Complete step by step answer:
In this question, we are given a trigonometric ratio and we need to simplify it.
Given, \[\dfrac{{\tan \theta }}{{\sec \theta }}\].
Now, we need to simplify this.
Here, we have \[\tan \theta \] in the numerator and \[\sec \theta \] in the denominator. To simplify this, we simplify using some relations or formulas that are applicable here.
We know that \[\tan \] is the ratio of \[\sin e\] and \[\cos ine\]. So, we can write \[\tan \] as \[\sin \] divided by \[\cos \].
\[ \Rightarrow \tan \theta = \dfrac{{\sin \theta }}{{\cos \theta }}\]
Now, we know that \[\sec \] is the inverse of \[\cos ine\], so one of the relations that can be used is that we can write \[\sec \] as \[1\] divided by \[\cos \].
\[ \Rightarrow \sec \theta = \dfrac{1}{{\cos \theta }}\]

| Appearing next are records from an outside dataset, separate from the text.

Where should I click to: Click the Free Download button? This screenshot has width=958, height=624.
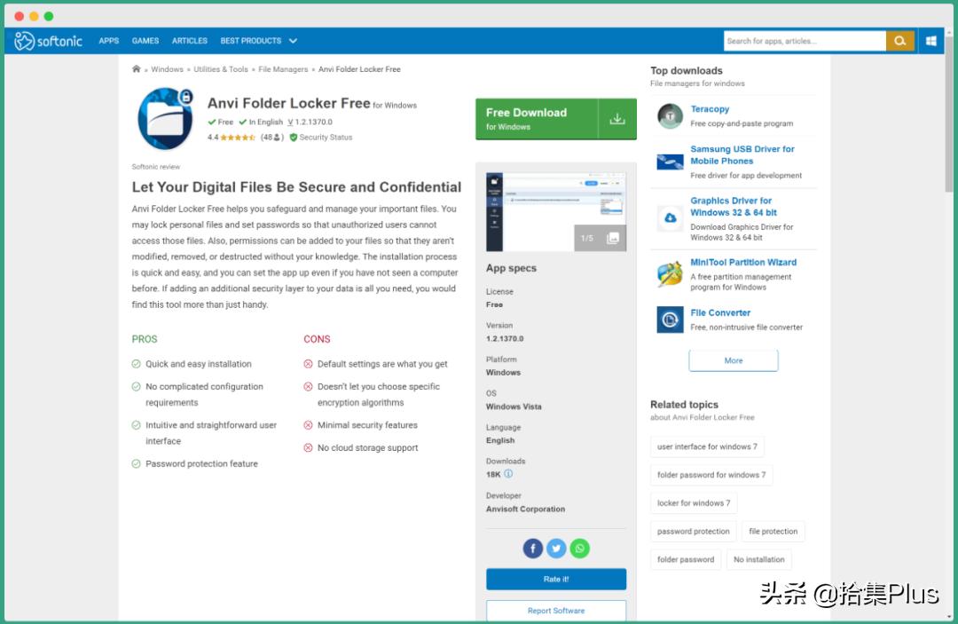[x=555, y=119]
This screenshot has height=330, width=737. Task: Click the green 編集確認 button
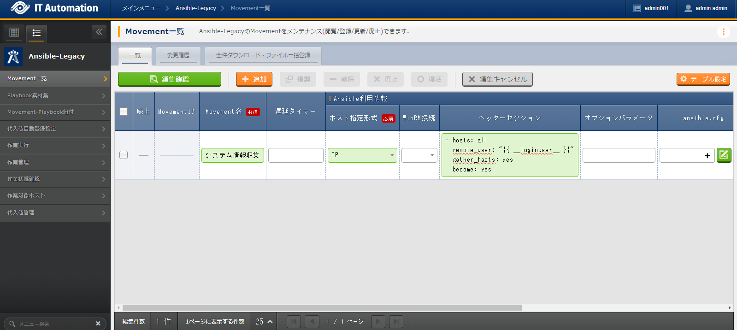(x=170, y=79)
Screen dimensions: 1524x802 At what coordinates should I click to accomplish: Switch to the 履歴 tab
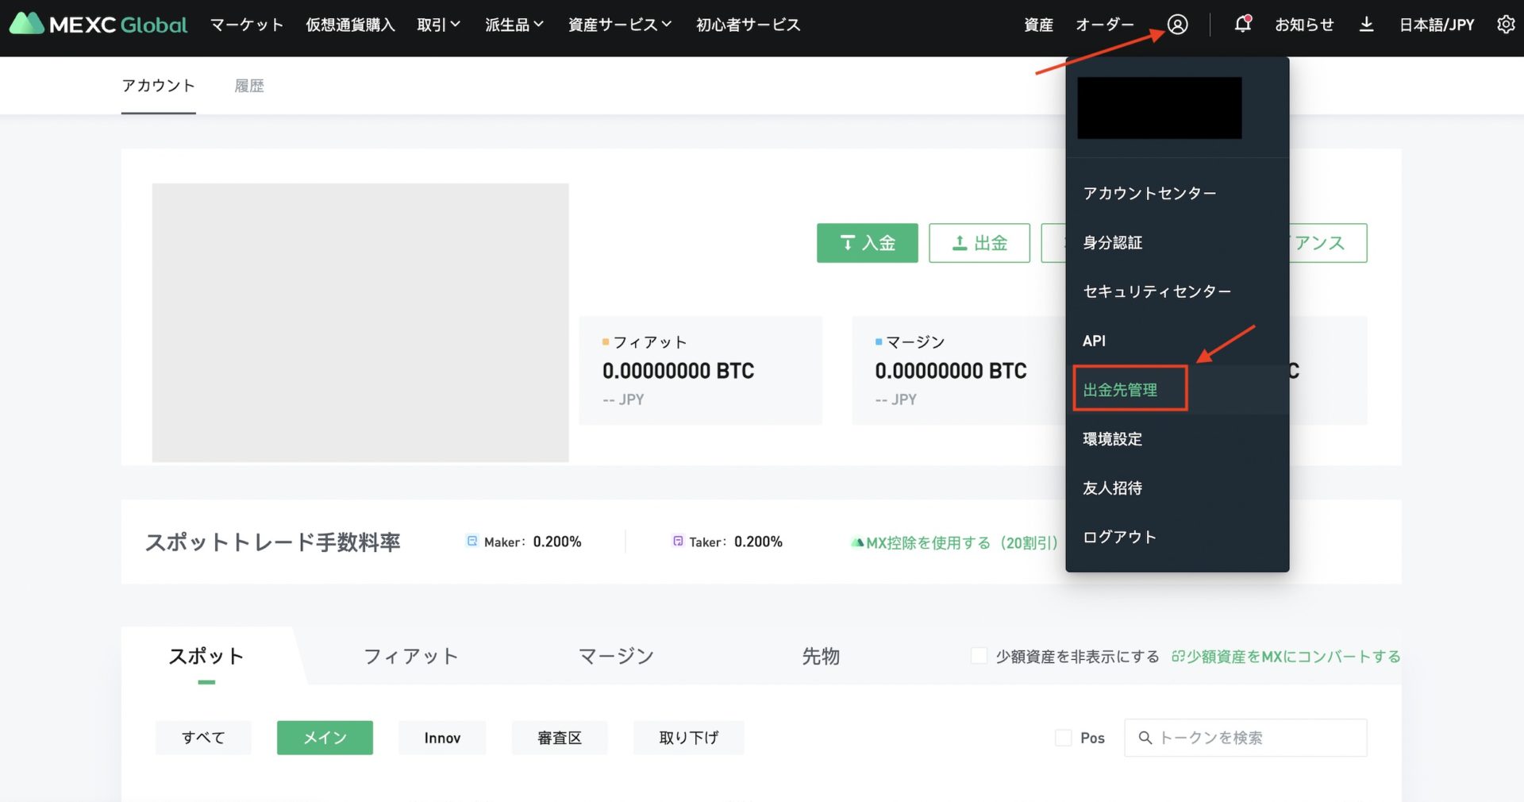(249, 86)
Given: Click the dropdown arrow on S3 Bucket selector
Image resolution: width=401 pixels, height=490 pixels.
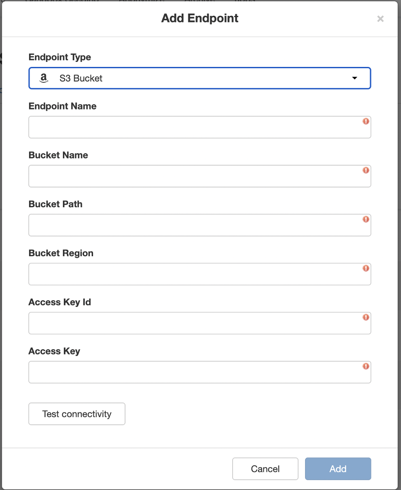Looking at the screenshot, I should pos(354,78).
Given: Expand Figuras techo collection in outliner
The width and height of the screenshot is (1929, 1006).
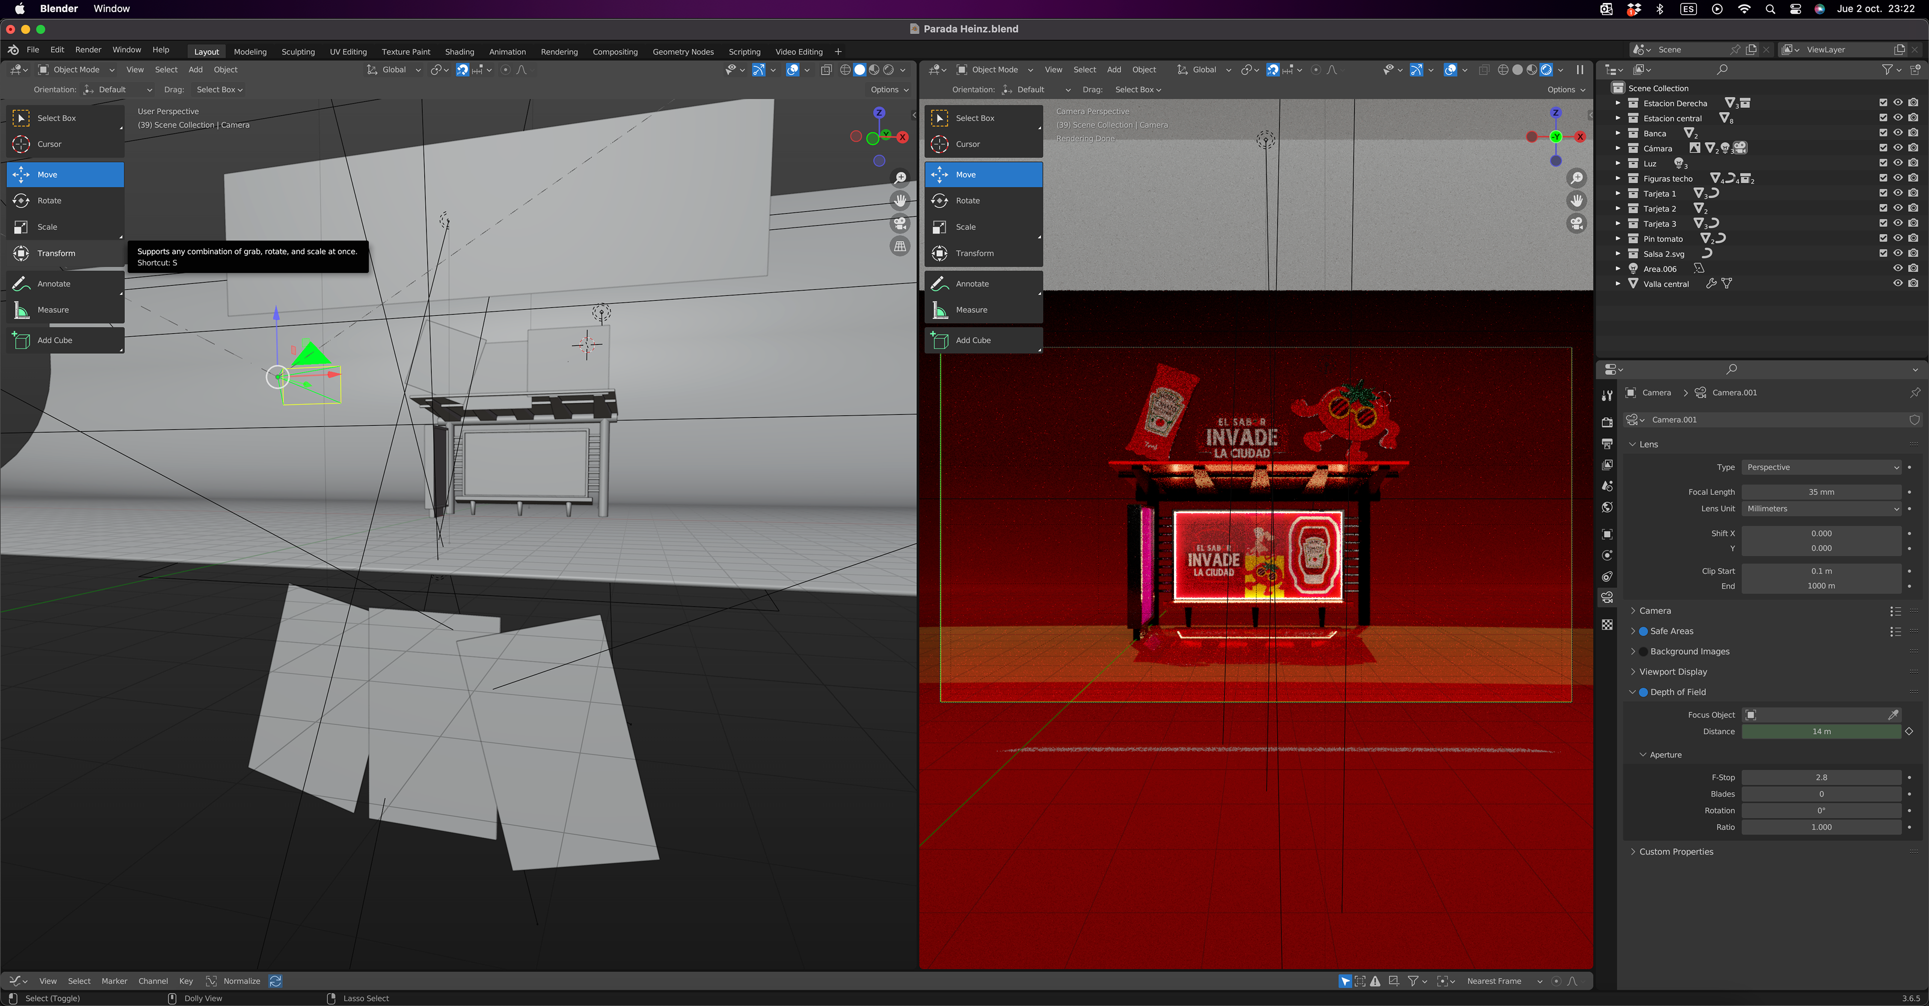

We could use these two relations in our question.
Hence, using this relation, our expression will become
\[ \Rightarrow \dfrac{{\tan \theta }}{{\sec \theta }} = \dfrac{{\dfrac{{\sin \theta }}{{\cos \theta }}}}{{\dfrac{1}{{\cos \theta }}}}\]
Now, the \[\cos \] term in the numerator will go in the denominator and the \[\cos \] term in the denominator will go in the numerator. So, we get
\[ \Rightarrow \dfrac{{\tan \theta }}{{\sec \theta }} = \dfrac{{\sin \theta \times \cos \theta }}{{1 \times \cos \theta }}\]
Cancelling \[\cos \theta \], we get
\[ \Rightarrow \dfrac{{\tan \theta }}{{\sec \theta }} = \sin \theta \]
Therefore, by simplifying \[\dfrac{{\tan \theta }}{{\sec \theta }}\], we get \[\sin \theta \].

Note:
We can also simplify by another method.
Given, \[\dfrac{{\tan \theta }}{{\sec \theta }}\].
As we know, \[\tan \theta = \dfrac{{perpendicular}}{{base}}\] and \[\sec \theta = \dfrac{{hypotenuse}}{{base}}\].
Putting these values in our expression i.e., \[\dfrac{{\tan \theta }}{{\sec \theta }}\], we get
\[ \Rightarrow \dfrac{{\tan \theta }}{{\sec \theta }} = \dfrac{{\dfrac{{perpendicular}}{{base}}}}{{\dfrac{{hypotenuse}}{{base}}}}\]
On cancelling the common terms from the numerator and the denominator, we get
\[ \Rightarrow \dfrac{{\tan \theta }}{{\sec \theta }} = \dfrac{{perpendicular}}{{hypotenuse}}\]
We know that \[\dfrac{{perpendicular}}{{hypotenuse}} = \sin \theta \]. Therefore,
\[ \Rightarrow \dfrac{{\tan \theta }}{{\sec \theta }} = \sin \theta \]
Therefore, by simplifying \[\dfrac{{\tan \theta }}{{\sec \theta }}\], we get \[\sin \theta \].